While the Court ultimately based its decision on the violation of the Establishment Clause, it went on to note that the taking in this case was not for a public use under the U.S. Supreme Court’s decision in Kelo v. City of New London, 125 S. Ct. 2655 (2005). Here the taking was the result of a plan to confer benefits on a private religious organization rather than on the public as a whole. As such, it was not for a public use.
Municipality May Condemn Individual Blighted Property within Non-Blighted Areas
A property owner challenged the condemnation of his property located within an otherwise non-blighted area in City of Frederick v. Pickett, 2006 WL 1007652 (Md. 2006). The plaintiff’s property, which was clearly blighted, was condemned in accordance with a city ordinance that authorized the use of eminent domain to take individual blighted property. The property owner alleged that the city was without authority to do so because the state’s enabling legislation only allowed municipality’s to condemn property within blighted or slum areas. See Md. Ann. Code 23A, § 2(b)(37) (2001). The court examined the statute and noted that it included language describing the ability to condemn “single family or multiple family dwelling units” without any condition that the property be located within a blighted or slum area.
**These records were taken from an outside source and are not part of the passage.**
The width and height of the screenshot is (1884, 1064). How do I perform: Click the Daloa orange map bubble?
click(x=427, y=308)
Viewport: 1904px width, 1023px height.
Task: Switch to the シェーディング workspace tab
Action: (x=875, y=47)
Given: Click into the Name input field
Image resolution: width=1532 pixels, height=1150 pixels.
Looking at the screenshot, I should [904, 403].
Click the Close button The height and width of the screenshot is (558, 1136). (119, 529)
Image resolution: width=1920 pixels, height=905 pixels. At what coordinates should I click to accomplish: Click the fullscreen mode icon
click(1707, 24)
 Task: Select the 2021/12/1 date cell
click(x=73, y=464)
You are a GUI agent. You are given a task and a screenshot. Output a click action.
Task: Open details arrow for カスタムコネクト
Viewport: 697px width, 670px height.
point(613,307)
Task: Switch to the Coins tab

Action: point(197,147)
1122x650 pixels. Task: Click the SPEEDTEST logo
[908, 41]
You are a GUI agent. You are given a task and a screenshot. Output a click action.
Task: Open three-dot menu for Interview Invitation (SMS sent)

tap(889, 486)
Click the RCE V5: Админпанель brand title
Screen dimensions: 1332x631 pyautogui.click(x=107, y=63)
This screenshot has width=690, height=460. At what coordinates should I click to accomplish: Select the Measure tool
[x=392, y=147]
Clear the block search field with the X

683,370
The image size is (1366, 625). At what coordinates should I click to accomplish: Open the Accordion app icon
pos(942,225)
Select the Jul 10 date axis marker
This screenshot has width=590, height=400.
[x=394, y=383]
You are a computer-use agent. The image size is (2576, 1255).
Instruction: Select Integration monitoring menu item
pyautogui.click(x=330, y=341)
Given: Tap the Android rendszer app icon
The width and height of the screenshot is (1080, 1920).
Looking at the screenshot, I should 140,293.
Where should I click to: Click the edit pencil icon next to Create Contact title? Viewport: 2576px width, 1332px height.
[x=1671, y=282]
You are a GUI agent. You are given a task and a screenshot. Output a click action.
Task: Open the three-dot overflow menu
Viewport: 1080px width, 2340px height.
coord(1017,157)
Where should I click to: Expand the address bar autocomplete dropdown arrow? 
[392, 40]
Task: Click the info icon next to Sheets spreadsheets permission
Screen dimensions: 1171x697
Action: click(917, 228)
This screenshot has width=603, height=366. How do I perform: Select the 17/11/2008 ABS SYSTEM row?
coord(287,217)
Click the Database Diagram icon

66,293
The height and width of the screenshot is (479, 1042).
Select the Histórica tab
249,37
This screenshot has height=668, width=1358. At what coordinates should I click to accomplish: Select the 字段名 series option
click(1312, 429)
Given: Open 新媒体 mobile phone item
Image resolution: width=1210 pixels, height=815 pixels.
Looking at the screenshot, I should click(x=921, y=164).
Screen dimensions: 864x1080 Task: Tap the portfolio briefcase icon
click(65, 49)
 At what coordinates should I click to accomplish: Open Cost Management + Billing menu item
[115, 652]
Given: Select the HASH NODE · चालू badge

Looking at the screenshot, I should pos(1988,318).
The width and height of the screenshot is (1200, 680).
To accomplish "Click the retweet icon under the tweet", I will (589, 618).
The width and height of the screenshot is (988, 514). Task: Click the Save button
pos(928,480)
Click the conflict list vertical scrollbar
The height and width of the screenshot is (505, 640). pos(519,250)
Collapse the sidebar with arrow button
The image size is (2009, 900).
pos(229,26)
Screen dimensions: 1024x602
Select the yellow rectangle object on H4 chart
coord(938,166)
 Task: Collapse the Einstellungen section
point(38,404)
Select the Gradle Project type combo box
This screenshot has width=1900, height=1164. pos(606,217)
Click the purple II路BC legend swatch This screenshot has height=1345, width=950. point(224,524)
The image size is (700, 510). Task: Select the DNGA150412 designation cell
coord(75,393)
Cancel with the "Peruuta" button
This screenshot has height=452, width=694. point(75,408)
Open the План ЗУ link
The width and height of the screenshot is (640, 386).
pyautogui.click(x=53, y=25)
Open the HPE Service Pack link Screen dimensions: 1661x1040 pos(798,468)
Therefore, the court concluded that the city had the authority to condemn individual blighted properties within non-blighted areas.
Use of Land for Redevelopment Purposes Proper Despite Environmental Contamination
Plaintiff ExxonMobil Corporation challenged a city’s intention to redevelop a portion of its property for residential purposes in Housing & Redevelopment Authority of City of St. Paul v. ExxonMobil Oil Corp., 2006 WL 997699 (Minn. Ct. App. 2006). ExxonMobil argued that the conversion of its environmentally contaminated lands to housing did not constitute a valid public use. ExxonMobil stated that there was insufficient evidence that decontamination of the land would occur such that the land taken by the city would be used for the condemnation’s stated purpose. The court, however, found that adequate evidence existed to show that decontamination of the land was likely to occur, and that decontaminated land would be used for residential development. Therefore, the city’s redevelopment plan constituted a valid public use.
Other Eminent Domain Cases
In Blue v. City of Los Angeles, 41 Cal. Rptr.3d 10 (Cal. Ct. App. 2006), which primarily dealt with procedural issues, a California appeals court upheld a finding of blight under state enabling legislation. The court noted that, under California law, a single blighting condition, in conjunction with other factors was sufficient to authorize condemnation.
In Ashbury Park Board of Education v. City of Ashbury Park, 2006 WL 870986 (N.J. Super. A.D. 2006), the court held that eminent domain may be used to take property that is already owned by another public entity where a greater public interest is served by the new public use.